Les rapports liant le citoyen à l'Etat consistaient dans le fait que celui-ci était le garant du respect des droits et des devoirs du citoyen; ces droits et ces devoirs étaient institués en l'honneur des citoyens, pour les différencier des étrangers (ou des esclaves) dans ce pays. Comme nous l'avons vu, un bon citoyen, selon la tradition, est celui qui remplit ses devoirs en respectant la loi et qui fait tout en privilégiant les intérêts collectifs de l'Etat-nation et non ses intérêts personnels ou ceux d'un groupe de personnes. Ce groupe peut être une communauté restreinte, un clan, une tribu, une ethnie, une région, etc.

Aujourd'hui, des éléments nouveaux, liés à la citoyenneté moderne, viennent perturber cet ordre ancien. Il y a ces sociétés civiles dont nous avons parlé plus haut; elles se veulent indépendantes des instances officielles, ont une certaine méfiance vis-à-vis de l'Etat, qui ne peut plus satisfaire tous les besoins des citoyens, et veulent une certaine autonomie vis-à-vis de lui 261 , et tout cela au nom de la démocratie.

C'est dans ce sens que F. Galichet écrit, en parlant de la France ‘:“ Traditionnellement l'éducation civique, entendue comme une éducation au politique, s'oppose au monde de l'entreprise, sphère des intérêts privés, selon une opposition volonté générale/volontés particulières, intérêt public, intérêts privés, qui s'enracine dans une philosophie connue et familière. Le "triomphe" actuel de la démocratie libérale concurrentielle a conduit à la mise en avant du thème de "l'entreprise citoyenne" (...).On rejoint ainsi un thème qui était celui de mai 68: la démocratie ne doit pas seulement avoir un contenu et une signification politique; elle doit aussi avoir une signification socio-économique (autogestion’ ) ” 262 .

Les sociétés civiles naissent dans les pays développés aussi bien qu’en voie de développement. Cependant, elles émergent timidement dans ces derniers, où l'indépendance vis-à-vis des pouvoirs d'Etat n'est pas évidente et où les capacités d'auto-gestion restent minimes.

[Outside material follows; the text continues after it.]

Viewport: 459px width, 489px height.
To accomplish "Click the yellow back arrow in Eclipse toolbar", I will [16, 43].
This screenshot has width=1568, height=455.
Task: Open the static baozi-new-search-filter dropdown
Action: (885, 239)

Cette situation nouvelle doit amener à reconsidérer les rapports entre l'Etat et le citoyen. Celui-ci ne veut pas perdre sa responsabilité dans la gestion de l'Etat (il doit élire, il peut être élu, il doit participer aux prises de décision concernant la destinée de sa nation) au nom de la démocratie. Au nom de celle-ci également, cet Etat doit respecter les initiatives privées réalisées dans des associations ou dans des communautés locales. Ces initiatives privées, écrit A. Mougniotte ‘“ représentent une forme de vie démocratique et de citoyenneté active plus intense que la seule participation à des processus électoraux nécessairement discontinus’  ” 263 .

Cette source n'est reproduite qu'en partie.